Data under study Start Marker

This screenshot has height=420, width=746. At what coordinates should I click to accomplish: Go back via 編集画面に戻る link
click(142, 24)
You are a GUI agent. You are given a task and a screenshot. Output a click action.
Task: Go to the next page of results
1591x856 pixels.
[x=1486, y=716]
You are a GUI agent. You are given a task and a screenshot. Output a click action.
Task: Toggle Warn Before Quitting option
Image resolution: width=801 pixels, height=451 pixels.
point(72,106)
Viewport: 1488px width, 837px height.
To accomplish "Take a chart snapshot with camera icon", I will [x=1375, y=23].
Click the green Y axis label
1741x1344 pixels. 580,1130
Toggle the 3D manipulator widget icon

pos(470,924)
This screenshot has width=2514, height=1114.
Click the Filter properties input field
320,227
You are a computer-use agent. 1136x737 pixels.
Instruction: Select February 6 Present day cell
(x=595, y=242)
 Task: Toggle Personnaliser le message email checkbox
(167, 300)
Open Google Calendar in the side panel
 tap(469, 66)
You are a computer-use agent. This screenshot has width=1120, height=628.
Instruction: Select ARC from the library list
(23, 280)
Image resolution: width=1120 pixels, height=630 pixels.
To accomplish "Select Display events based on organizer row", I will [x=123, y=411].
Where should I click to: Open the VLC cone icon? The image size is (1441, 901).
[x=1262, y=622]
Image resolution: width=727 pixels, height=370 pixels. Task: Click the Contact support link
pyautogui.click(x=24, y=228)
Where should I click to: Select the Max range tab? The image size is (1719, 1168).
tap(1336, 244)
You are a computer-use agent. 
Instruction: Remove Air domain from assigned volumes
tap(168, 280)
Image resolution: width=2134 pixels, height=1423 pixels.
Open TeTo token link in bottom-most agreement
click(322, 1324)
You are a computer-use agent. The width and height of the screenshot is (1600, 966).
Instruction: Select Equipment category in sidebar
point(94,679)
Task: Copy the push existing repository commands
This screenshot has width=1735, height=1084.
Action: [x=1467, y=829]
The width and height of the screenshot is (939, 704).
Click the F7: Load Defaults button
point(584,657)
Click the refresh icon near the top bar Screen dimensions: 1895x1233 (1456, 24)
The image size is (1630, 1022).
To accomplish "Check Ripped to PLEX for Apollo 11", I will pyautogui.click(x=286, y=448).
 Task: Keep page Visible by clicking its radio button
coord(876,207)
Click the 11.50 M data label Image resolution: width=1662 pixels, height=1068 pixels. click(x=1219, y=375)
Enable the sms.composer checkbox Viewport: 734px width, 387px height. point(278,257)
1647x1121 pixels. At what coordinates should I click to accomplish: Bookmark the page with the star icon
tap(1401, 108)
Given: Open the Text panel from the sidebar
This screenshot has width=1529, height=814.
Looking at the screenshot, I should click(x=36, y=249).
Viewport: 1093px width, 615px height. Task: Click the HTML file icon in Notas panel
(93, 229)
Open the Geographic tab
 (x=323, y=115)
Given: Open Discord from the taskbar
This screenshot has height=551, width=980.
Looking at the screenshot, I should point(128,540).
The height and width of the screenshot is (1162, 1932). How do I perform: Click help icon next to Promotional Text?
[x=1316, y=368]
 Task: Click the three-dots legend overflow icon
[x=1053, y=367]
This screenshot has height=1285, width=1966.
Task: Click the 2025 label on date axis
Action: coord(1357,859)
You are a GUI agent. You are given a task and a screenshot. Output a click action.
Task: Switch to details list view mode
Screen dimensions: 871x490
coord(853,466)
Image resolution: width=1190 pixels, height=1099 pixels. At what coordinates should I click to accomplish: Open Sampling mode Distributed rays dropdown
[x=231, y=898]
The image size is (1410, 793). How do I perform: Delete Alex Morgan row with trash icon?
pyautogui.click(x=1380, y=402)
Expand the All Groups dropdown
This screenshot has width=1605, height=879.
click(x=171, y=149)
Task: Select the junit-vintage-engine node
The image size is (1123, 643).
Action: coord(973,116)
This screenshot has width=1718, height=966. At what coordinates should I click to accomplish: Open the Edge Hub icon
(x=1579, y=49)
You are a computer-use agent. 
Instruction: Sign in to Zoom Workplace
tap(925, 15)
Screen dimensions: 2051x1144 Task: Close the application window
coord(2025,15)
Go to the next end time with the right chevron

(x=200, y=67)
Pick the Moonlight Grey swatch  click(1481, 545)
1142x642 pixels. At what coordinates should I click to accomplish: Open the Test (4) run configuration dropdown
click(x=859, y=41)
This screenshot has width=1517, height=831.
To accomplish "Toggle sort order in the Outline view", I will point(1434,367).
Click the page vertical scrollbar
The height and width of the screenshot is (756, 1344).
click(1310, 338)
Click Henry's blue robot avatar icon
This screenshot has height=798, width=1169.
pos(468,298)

Data under study End Marker

* [Instructions for the task]: Lines above that include the string "computer" need to be copied.

* [Answer space]:
You are a computer-use agent. 1136x737 pixels.
You are a computer-use agent. This screenshot has width=1120, height=628.
You are a computer-use agent. 
You are a computer-use agent. The width and height of the screenshot is (1600, 966).
You are a computer-use agent. 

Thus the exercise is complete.